June 28 (UPI) -- Michigan officials said Monday they are asking the Biden administration for federal help after the city of Detroit was inundated by record weekend rainfall that caused widespread flooding.
Gov. Gretchen Whitmer, Detroit Mayor Mike Duggan and other officials said they are coordinating their efforts to obtain federal assistance after the historic rainfall, in which 6 inches of rain washed over the city in just two hours late Friday and early Saturday.
In the wake of the downpour, abandoned vehicles remained partially submerged on the city's freeways while thousands of homes and businesses were flooded.

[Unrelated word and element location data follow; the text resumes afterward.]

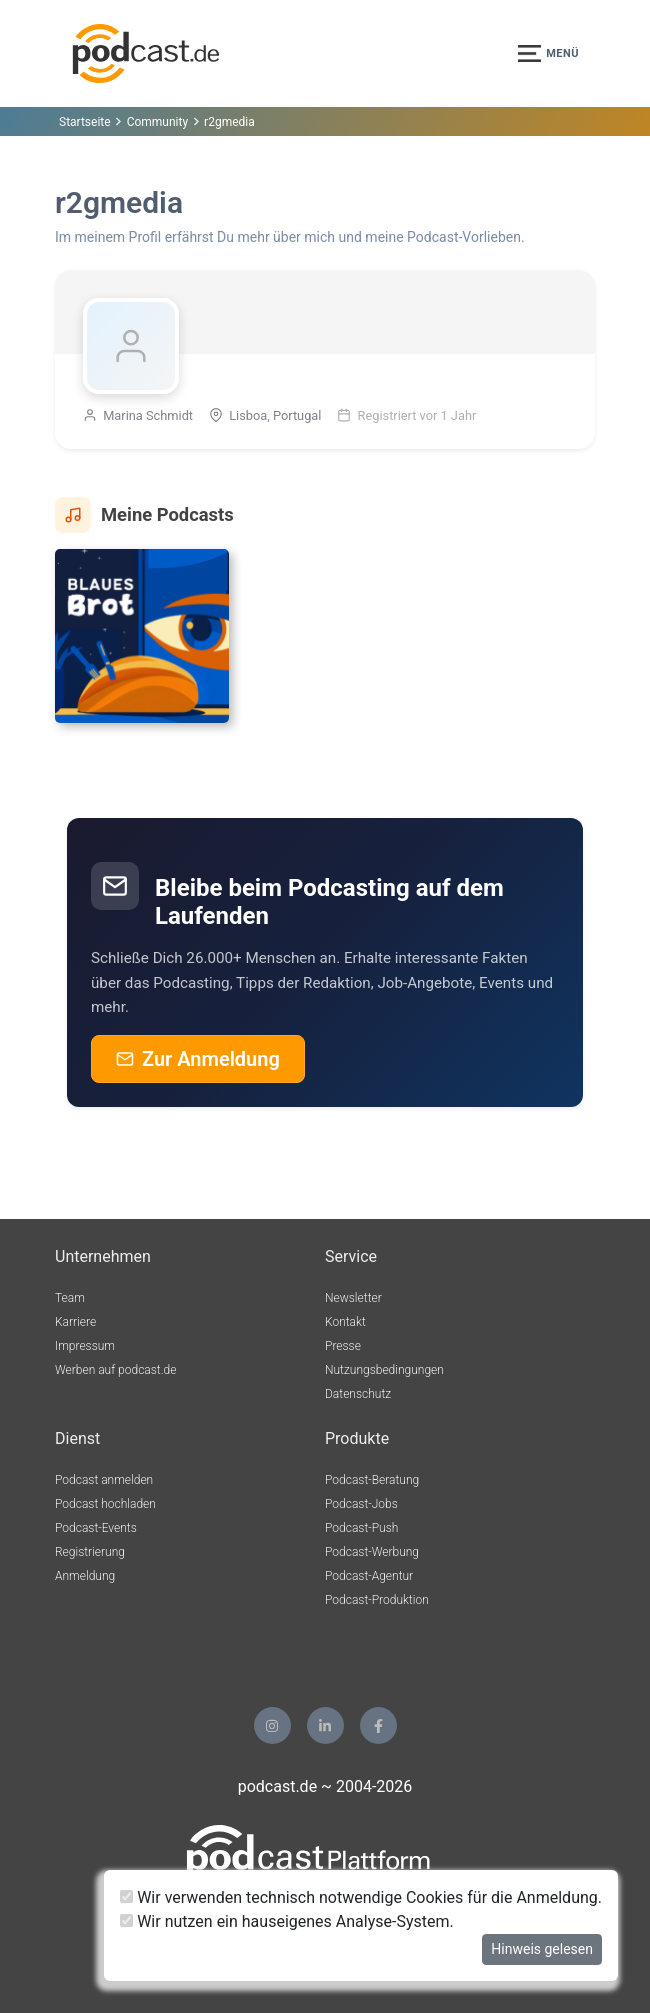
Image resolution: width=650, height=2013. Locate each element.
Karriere (75, 1322)
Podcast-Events (96, 1528)
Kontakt (345, 1322)
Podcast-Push (361, 1528)
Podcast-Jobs (361, 1504)
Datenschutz (358, 1394)
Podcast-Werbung (372, 1552)
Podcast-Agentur (369, 1576)
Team (70, 1298)
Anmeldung (85, 1576)
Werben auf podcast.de (115, 1370)
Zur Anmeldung (198, 1059)
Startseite (85, 122)
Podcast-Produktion (377, 1600)
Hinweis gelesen (542, 1949)
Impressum (85, 1346)
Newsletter (353, 1298)
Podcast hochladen (105, 1504)
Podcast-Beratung (372, 1480)
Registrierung (90, 1552)
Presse (343, 1346)
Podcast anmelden (104, 1480)
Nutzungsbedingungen (384, 1370)
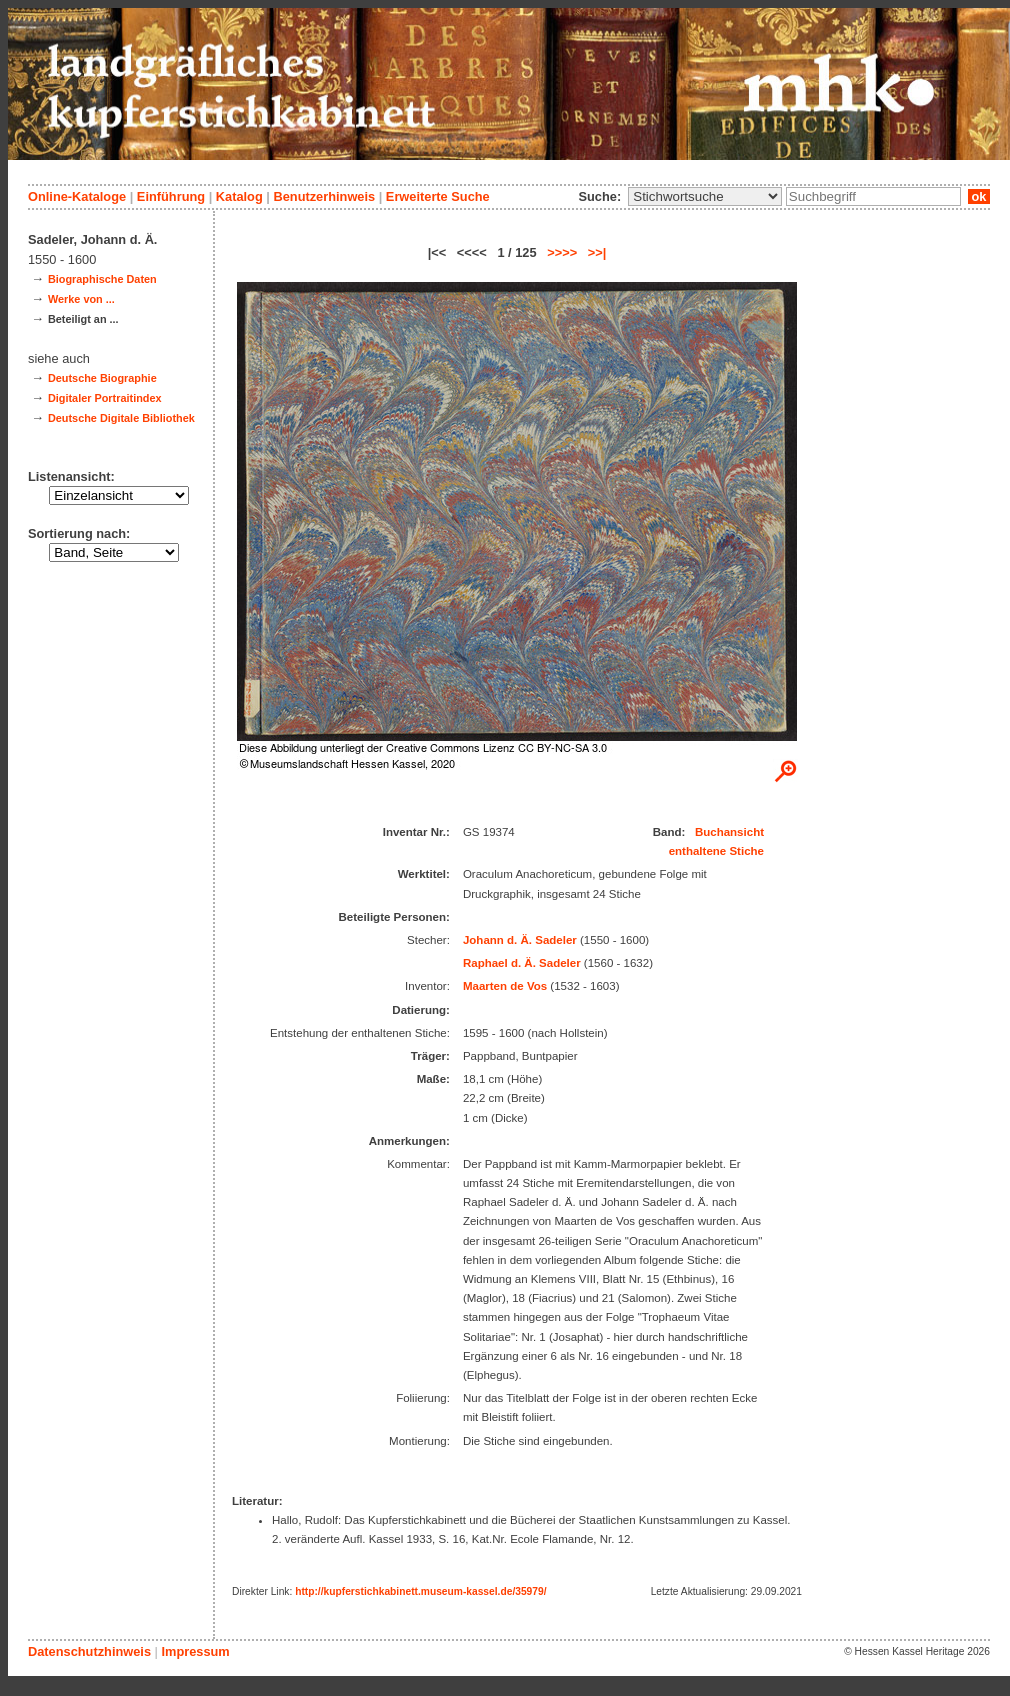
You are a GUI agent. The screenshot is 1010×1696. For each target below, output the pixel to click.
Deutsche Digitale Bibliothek (121, 418)
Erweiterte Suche (438, 196)
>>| (597, 252)
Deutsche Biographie (102, 378)
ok (979, 196)
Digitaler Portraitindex (105, 398)
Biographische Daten (102, 279)
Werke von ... (81, 299)
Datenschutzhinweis (89, 1651)
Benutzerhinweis (324, 196)
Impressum (195, 1651)
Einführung (171, 196)
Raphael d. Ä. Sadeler (522, 963)
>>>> (562, 252)
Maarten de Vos (505, 986)
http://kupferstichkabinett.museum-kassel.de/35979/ (420, 1591)
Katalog (239, 196)
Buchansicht (729, 832)
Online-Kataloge (77, 196)
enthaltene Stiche (716, 851)
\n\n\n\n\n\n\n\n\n (705, 196)
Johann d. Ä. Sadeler (520, 940)
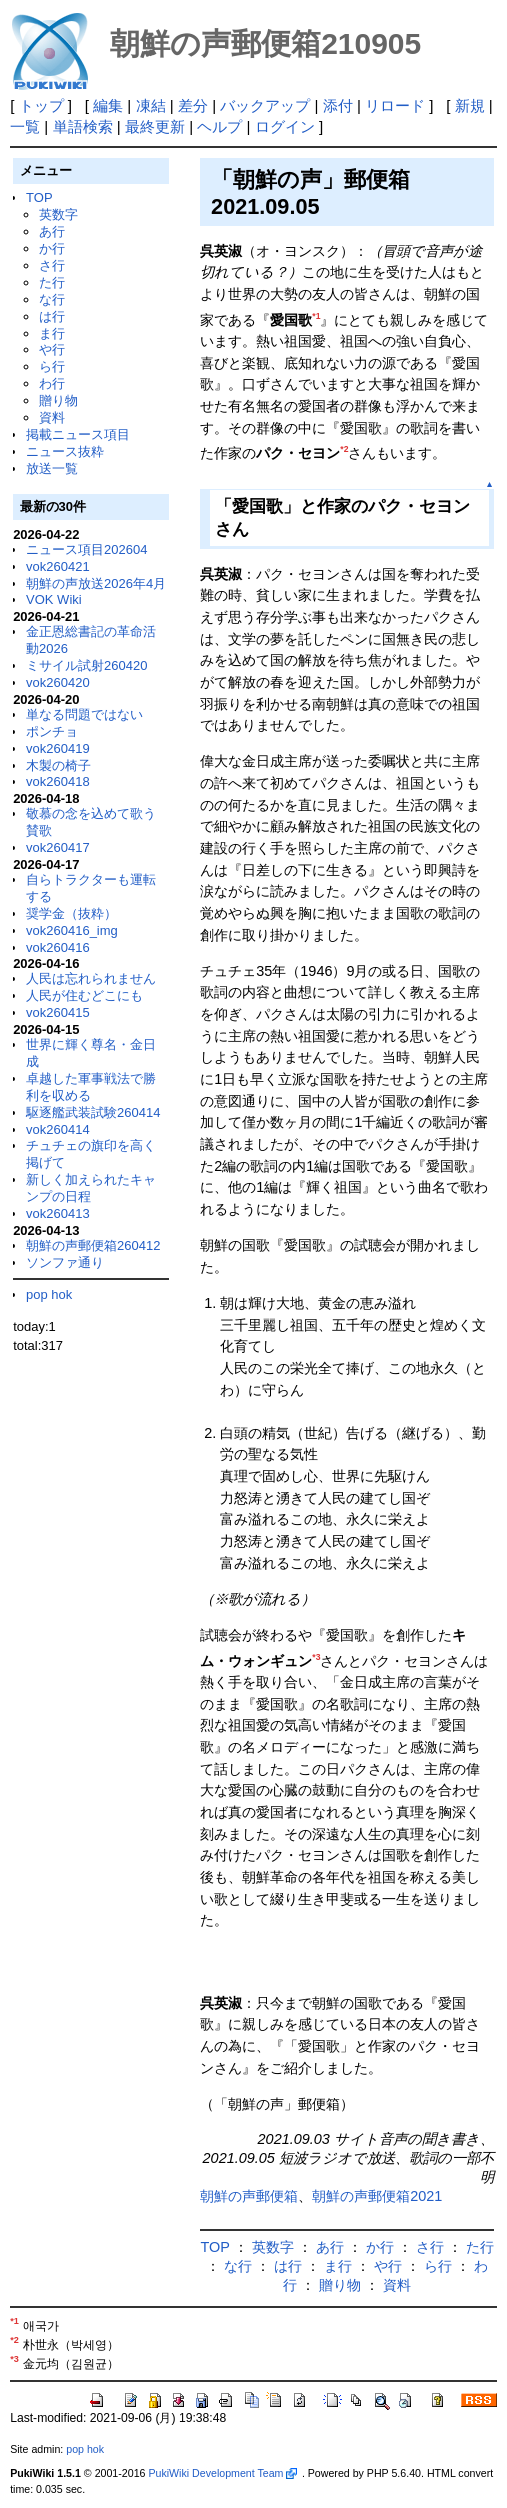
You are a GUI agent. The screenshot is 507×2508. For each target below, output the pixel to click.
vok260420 (58, 682)
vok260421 (58, 566)
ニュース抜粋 (65, 451)
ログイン (285, 126)
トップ (41, 105)
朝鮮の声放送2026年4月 (96, 583)
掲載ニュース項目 (78, 434)
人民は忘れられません (91, 978)
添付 (338, 105)
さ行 (52, 265)
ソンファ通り (65, 1262)
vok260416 (58, 947)
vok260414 (58, 1129)
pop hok (49, 1294)
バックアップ (265, 105)
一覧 (25, 126)
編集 (108, 105)
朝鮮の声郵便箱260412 (93, 1245)
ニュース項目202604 (86, 549)
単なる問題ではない (84, 714)
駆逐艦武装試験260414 (93, 1112)
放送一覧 (52, 468)
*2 (344, 449)
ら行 (52, 366)
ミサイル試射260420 (86, 665)
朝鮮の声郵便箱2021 (377, 2196)
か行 (52, 248)
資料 (52, 417)
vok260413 (58, 1213)
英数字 (58, 214)
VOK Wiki (54, 599)
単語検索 (83, 126)
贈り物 (58, 400)
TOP (39, 197)
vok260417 (58, 847)
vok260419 (58, 748)
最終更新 (155, 126)
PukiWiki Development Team (222, 2473)
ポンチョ (52, 731)
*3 (316, 1657)
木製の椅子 (58, 765)
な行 (52, 299)
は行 (52, 316)
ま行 (52, 333)
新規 (470, 105)
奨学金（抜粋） (71, 913)
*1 (316, 316)
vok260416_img (72, 930)
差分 (193, 105)
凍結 (151, 105)
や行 (52, 349)
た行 (52, 282)
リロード (395, 105)
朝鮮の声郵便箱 (249, 2196)
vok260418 (58, 781)
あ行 (52, 231)
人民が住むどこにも (84, 995)
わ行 (52, 383)
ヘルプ (219, 126)
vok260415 (58, 1012)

Whitmer toured a flooded section of Interstate 94 where the roofs of submerged cars were still visible above the water and afterward told reporters that climate change and aging infrastructure are to blame for the massive flooding.
"What we need is a comprehensive investment in infrastructure at the state level and at the federal level," she said. "I'm glad that President [Joe] Biden is working to get an infrastructure package done because this is not unique to Michigan, but it is our job to deliver for the people in the state. We're doing what we can with the resources we have."
Duggan said an aging storm water system built decades ago when the city's population was 1.5 million fewer than now cannot handle such extreme weather events.
"We are preparing the case for President Biden [to declare a disaster]," he said.
Whitmer on Saturday declared a state of emergency for Wayne County, which encompasses Detroit.